Mass provisioning is a form of parental investment in which an adult insect, most commonly a hymenopteran such as a bee or wasp, stocks all the food for each of her offspring in a small chamber (a "cell") before she lays the egg. This behavior is common in both solitary and eusocial bees, though essentially absent in eusocial wasps.

==Diversity==

In bees, stored provisions typically consist of masses of mixed pollen and nectar, though a few species store floral oils.
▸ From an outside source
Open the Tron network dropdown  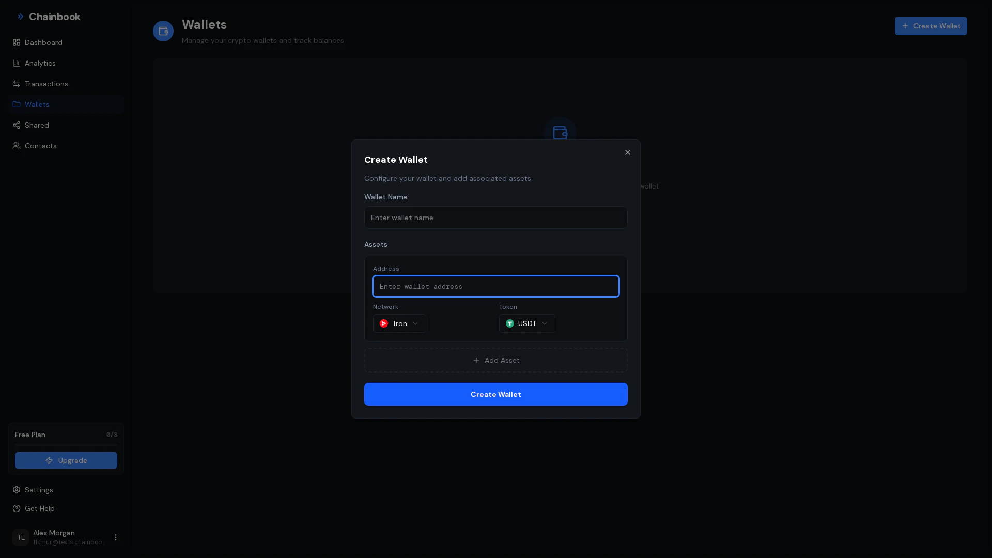point(399,323)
In a few cases, such as stingless bees and some sweat bees, the number of cells in a single nest can number in the hundreds to thousands, but more typically a nest contains either a single cell, or a small number (fewer than 10).

In predatory wasps, the food is typically in the form of paralyzed or dead prey items; after digging the nest they quickly catch one or a few prey animals, bring them to the nest and lay eggs on them, seal the nest and leave. Some wasp lineages (e.g. Crabronidae) show variation, with some species practicing mass provisioning, while related species may bring back prey after the egg has hatched, and then seal the nest (such "delayed provisioning" is considered to be a stage in the evolution of progressive provisioning and thus of parental care in insects), or re-open the nest and add more prey items as the larva grows, which is genuine progressive provisioning.
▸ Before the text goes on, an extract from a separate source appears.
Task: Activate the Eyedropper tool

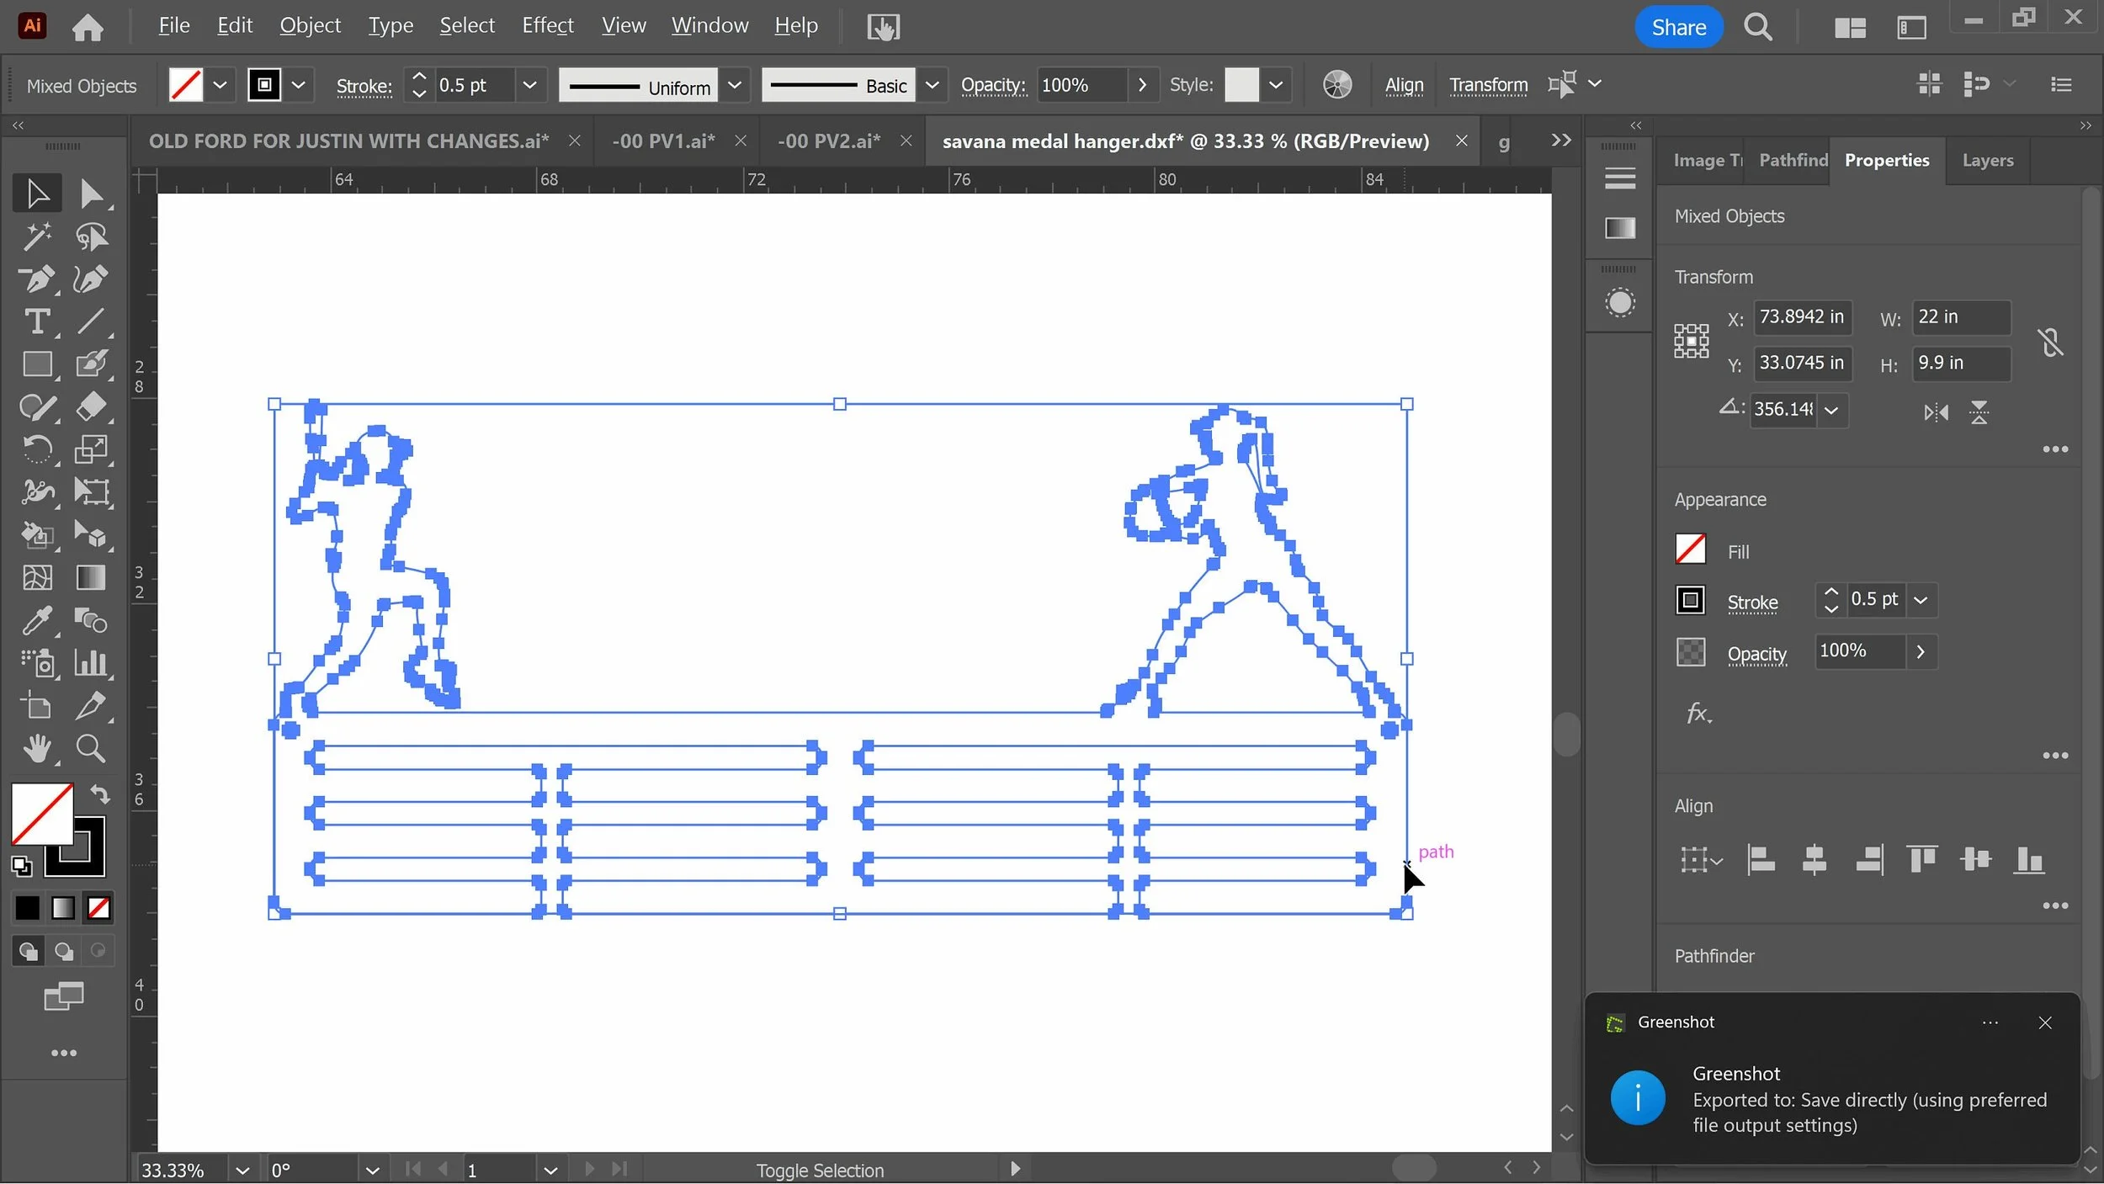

In 1958, Howard E. Evans published a study of the nesting behaviour of Sphecini digger wasps, showing a range of ways of stocking their nests. In Prionyx, several Nearctic and Palaearctic species catch a grasshopper, and then dig a nest for it, so there is one prey per nest. The nest consists of a single cell, and the egg is laid touching the coxa of a hind leg. In contrast, a Neotropical species, P. spinolae, digs the nest first, creating multiple cells, and stocks each cell with 5–10 grasshoppers; the egg is laid on the underside of the thorax.
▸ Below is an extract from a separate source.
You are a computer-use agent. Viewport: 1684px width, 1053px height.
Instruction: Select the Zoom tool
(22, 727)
No eusocial wasp species carries out mass provisioning in the strict sense, though the vespid wasp genus Brachygastra stores provisions of honey in its nests; the honey is used to supplement larval feeding (larvae are still fed masticated prey items, for protein), and is eaten by adults.

The best-known examples from outside the Hymenoptera are dung beetles, which typically provision with either leaves or dung. Once the provisions are in place and the egg is laid, the cell is sealed, to protect the developing brood.

==Social behaviour==

While mass provisioning is typical of some eusocial lineages, such as some sweat bees and all stingless bees, many other eusocial insects, such as ants and honey bees, instead practise progressive provisioning, where the larvae are fed directly and continually during their development; as such, both highly eusocial and primitively eusocial lineages can perform either type of provisioning.

==Sources==

- Wilson, E.O. (1971) The Insect Societies. Harvard, Belknap Press.